Saved data entries:
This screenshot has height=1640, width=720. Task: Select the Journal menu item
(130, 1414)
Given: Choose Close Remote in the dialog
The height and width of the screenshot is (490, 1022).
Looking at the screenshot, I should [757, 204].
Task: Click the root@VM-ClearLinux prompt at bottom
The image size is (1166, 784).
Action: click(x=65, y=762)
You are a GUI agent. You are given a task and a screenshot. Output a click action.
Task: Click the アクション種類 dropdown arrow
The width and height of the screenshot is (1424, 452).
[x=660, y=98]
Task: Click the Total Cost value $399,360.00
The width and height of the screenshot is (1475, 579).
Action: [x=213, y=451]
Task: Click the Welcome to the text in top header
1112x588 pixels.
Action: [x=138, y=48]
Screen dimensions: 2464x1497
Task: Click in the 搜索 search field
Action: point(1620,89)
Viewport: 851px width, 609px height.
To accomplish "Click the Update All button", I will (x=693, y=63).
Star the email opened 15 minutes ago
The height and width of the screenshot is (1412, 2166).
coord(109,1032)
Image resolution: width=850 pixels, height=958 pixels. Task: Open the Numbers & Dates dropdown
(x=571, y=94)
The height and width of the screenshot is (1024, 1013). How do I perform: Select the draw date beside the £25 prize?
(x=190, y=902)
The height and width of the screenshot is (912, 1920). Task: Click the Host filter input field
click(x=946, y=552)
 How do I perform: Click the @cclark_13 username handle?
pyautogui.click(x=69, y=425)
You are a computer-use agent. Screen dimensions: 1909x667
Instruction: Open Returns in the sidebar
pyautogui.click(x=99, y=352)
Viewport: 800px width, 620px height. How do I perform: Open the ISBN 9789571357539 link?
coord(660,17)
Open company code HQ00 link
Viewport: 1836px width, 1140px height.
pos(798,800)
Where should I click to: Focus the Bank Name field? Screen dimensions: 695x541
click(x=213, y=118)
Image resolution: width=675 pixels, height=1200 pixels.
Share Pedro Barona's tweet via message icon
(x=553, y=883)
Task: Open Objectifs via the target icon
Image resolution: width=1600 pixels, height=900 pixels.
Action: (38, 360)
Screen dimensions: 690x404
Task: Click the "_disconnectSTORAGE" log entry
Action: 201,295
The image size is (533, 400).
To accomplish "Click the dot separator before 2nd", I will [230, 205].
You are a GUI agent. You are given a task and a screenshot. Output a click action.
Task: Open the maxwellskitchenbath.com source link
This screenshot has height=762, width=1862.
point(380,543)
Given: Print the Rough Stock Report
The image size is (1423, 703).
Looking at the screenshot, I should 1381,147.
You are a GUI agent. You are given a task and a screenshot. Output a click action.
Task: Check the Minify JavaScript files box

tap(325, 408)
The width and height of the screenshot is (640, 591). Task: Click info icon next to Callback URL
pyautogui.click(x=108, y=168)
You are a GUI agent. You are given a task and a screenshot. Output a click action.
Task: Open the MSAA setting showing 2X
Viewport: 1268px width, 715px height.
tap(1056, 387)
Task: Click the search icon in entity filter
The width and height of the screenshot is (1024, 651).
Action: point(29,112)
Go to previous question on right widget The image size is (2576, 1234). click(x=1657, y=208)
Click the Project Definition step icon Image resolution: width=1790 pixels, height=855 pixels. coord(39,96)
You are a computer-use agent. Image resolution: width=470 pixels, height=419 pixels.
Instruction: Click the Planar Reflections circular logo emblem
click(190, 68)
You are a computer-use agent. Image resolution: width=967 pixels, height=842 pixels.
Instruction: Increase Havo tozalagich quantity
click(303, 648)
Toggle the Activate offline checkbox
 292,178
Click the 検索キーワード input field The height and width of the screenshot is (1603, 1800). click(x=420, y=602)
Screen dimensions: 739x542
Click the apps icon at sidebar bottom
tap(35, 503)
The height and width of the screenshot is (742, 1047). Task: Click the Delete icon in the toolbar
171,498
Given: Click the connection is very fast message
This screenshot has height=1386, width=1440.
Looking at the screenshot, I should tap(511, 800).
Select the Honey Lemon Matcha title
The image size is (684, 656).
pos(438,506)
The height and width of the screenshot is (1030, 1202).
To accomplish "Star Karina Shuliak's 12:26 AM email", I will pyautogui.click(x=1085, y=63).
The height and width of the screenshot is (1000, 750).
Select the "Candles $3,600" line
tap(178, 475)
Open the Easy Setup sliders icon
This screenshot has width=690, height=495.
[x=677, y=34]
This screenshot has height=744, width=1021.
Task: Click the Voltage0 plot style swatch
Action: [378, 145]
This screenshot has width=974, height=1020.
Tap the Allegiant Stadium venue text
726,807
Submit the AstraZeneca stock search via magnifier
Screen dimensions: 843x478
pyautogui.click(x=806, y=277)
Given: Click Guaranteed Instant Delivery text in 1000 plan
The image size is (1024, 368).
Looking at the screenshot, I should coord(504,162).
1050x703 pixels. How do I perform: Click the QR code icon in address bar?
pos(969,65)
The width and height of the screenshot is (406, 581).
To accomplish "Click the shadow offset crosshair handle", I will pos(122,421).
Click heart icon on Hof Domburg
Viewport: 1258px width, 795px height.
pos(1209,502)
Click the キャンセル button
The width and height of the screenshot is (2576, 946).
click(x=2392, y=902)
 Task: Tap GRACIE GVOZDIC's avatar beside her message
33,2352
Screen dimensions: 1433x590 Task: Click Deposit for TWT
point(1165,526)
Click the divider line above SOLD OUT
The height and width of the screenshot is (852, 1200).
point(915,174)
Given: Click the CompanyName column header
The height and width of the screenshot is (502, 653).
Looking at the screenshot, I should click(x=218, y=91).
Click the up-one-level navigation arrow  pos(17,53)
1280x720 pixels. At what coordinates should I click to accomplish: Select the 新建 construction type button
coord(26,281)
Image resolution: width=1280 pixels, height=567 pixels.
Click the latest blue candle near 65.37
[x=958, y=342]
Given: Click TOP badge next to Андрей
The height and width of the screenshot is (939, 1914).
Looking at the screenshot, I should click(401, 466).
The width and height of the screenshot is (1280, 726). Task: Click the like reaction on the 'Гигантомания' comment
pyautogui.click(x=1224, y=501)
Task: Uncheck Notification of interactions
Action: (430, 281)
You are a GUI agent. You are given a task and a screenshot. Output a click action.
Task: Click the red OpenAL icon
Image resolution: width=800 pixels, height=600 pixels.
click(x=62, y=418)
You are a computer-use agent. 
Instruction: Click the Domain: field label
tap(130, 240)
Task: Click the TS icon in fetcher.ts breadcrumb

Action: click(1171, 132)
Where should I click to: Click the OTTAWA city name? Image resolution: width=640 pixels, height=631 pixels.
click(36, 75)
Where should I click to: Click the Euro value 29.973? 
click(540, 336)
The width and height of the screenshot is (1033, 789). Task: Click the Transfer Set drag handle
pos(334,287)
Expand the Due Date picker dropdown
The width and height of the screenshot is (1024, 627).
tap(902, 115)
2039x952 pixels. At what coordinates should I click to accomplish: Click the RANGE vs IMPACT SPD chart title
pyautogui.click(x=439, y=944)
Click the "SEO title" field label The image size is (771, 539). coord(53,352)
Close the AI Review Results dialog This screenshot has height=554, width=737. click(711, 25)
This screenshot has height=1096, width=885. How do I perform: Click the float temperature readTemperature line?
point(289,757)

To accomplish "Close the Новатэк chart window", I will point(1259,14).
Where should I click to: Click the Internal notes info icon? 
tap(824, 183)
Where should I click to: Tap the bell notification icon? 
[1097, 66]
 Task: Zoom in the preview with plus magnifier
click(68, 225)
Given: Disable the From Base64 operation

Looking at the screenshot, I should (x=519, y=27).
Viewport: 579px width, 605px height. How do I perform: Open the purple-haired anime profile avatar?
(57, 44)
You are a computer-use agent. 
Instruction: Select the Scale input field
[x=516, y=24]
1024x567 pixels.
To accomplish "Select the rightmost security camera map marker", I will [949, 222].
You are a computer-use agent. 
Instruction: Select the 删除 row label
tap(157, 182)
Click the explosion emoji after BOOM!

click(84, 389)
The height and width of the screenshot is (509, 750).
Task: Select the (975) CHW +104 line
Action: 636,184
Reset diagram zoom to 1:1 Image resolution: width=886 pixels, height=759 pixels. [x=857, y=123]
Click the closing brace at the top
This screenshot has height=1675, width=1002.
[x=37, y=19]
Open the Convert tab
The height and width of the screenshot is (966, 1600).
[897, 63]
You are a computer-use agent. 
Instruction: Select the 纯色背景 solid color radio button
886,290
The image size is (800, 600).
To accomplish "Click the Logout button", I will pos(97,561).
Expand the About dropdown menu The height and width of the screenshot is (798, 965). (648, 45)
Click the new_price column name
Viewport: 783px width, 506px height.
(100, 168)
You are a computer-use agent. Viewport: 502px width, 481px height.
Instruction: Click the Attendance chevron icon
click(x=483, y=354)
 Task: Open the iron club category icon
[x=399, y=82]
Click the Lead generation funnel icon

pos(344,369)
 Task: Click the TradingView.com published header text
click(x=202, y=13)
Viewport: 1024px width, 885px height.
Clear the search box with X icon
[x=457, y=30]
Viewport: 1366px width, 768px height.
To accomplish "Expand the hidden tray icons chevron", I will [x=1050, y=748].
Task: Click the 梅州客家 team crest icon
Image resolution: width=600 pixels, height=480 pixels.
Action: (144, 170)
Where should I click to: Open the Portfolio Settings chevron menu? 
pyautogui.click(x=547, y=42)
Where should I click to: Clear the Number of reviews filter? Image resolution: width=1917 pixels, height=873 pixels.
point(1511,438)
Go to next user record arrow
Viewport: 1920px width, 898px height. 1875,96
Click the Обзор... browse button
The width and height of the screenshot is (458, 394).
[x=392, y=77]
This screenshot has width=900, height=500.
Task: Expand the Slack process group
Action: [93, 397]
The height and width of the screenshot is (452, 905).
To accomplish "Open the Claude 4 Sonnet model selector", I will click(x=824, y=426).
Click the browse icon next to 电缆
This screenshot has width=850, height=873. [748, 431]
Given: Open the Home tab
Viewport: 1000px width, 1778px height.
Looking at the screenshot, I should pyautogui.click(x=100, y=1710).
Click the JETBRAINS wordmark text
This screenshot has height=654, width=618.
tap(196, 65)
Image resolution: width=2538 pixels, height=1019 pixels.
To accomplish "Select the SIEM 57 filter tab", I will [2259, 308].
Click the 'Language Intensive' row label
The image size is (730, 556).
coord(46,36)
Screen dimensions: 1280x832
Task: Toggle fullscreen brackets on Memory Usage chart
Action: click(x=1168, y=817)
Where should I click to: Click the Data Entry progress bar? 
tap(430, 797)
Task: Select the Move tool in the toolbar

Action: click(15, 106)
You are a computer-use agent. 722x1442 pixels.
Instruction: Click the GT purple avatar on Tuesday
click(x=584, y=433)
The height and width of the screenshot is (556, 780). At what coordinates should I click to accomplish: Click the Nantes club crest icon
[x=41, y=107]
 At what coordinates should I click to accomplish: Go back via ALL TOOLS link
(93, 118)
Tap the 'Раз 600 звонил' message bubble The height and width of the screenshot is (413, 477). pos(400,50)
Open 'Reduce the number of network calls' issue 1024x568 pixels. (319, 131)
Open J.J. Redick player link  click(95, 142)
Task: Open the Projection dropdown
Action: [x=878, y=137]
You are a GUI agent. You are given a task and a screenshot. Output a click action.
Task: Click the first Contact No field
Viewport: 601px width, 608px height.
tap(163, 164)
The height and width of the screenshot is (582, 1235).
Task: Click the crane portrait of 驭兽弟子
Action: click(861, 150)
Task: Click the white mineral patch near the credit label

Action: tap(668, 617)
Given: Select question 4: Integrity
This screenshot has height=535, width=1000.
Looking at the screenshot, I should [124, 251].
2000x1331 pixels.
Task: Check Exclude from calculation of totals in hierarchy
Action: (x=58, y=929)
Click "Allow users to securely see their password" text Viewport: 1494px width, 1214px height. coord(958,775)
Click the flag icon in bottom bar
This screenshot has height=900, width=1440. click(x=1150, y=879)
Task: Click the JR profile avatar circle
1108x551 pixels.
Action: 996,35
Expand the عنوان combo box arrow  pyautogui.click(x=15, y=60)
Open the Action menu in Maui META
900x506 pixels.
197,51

→ **WHAT THE TASK ASKS**: Output an exact copy of the lines beginning at the one that holds "Open J.J. Redick" and running through the final line of the records.

→ **OUTPUT BELOW**:
Open J.J. Redick player link  click(95, 142)
Task: Open the Projection dropdown
Action: [x=878, y=137]
You are a GUI agent. You are given a task and a screenshot. Output a click action.
Task: Click the first Contact No field
Viewport: 601px width, 608px height.
tap(163, 164)
The height and width of the screenshot is (582, 1235).
Task: Click the crane portrait of 驭兽弟子
Action: click(861, 150)
Task: Click the white mineral patch near the credit label

Action: tap(668, 617)
Given: Select question 4: Integrity
This screenshot has height=535, width=1000.
Looking at the screenshot, I should [124, 251].
2000x1331 pixels.
Task: Check Exclude from calculation of totals in hierarchy
Action: (x=58, y=929)
Click "Allow users to securely see their password" text Viewport: 1494px width, 1214px height. coord(958,775)
Click the flag icon in bottom bar
This screenshot has height=900, width=1440. click(x=1150, y=879)
Task: Click the JR profile avatar circle
1108x551 pixels.
Action: 996,35
Expand the عنوان combo box arrow  pyautogui.click(x=15, y=60)
Open the Action menu in Maui META
900x506 pixels.
197,51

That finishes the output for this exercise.